KLF10 Inhibits TGF-β-Mediated Activation of Hepatic Stellate Cells via Suppression of ATF3 Expression

Abstract

Liver fibrosis is a progressive and debilitating condition characterized by the excessive deposition of extracellular matrix proteins. Stellate cell activation, a major contributor to fibrogenesis, is influenced by Transforming growth factor (TGF-β)/SMAD signaling. Although Krüppel-like-factor (KLF) 10 is an early TGF-β-inducible gene, its specific role in hepatic stellate cell activation remains unclear. Our previous study demonstrated that KLF10 knockout mice develop severe liver fibrosis when fed a high-sucrose diet.
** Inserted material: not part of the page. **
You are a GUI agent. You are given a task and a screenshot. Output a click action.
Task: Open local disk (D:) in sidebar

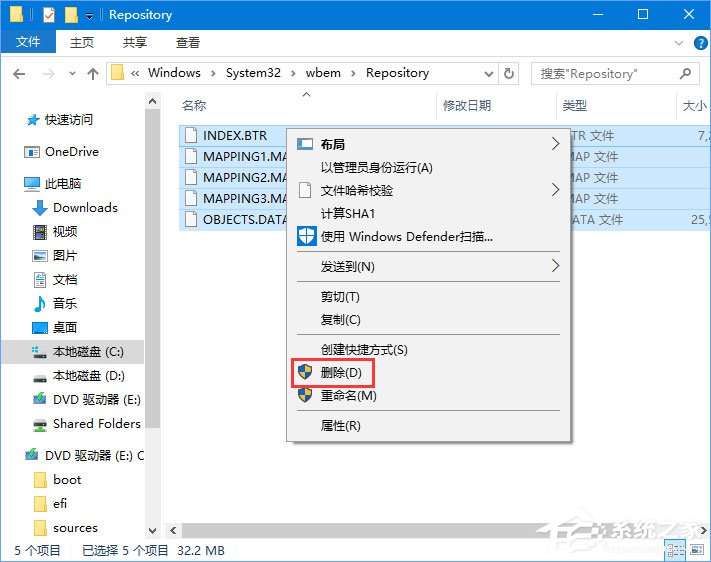coord(88,376)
Based on these findings, we aimed to identify potential target molecules involved in liver fibrosis and investigate the mechanisms underlying the KLF10 modulation of hepatic stellate cell activation. By RNA sequencing analysis of liver tissues from KLF10 knockout mice with severe liver fibrosis induced by a high-sucrose diet, we identified ATF3 as a potential target gene regulated by KLF10. In LX-2 cells, an immortalized human hepatic stellate cell line, KLF10 expression was induced early after TGF-β treatment, whereas ATF3 expression showed delayed induction. KLF10 knockdown in LX-2 cells enhanced TGF-β-mediated activation, as evidenced by elevated fibrogenic protein levels. Further mechanistic studies revealed that KLF10 knockdown promoted TGF-β signaling and upregulated ATF3 expression. Conversely, KLF10 overexpression suppressed TGF-β-mediated activation and downregulated ATF3 expression. Furthermore, treatment with the chemical chaperone 4-PBA attenuated siKLF10-mediated upregulation of ATF3 and fibrogenic responses in TGF-β-treated LX-2 cells. Collectively, our findings suggest that KLF10 acts as a negative regulator of the TGF-β signaling pathway, exerting suppressive effects on hepatic stellate cell activation and fibrogenesis through modulation of ATF3 expression. These results highlight the potential therapeutic implications of targeting the KLF10-ATF3 axis in liver fibrosis treatment.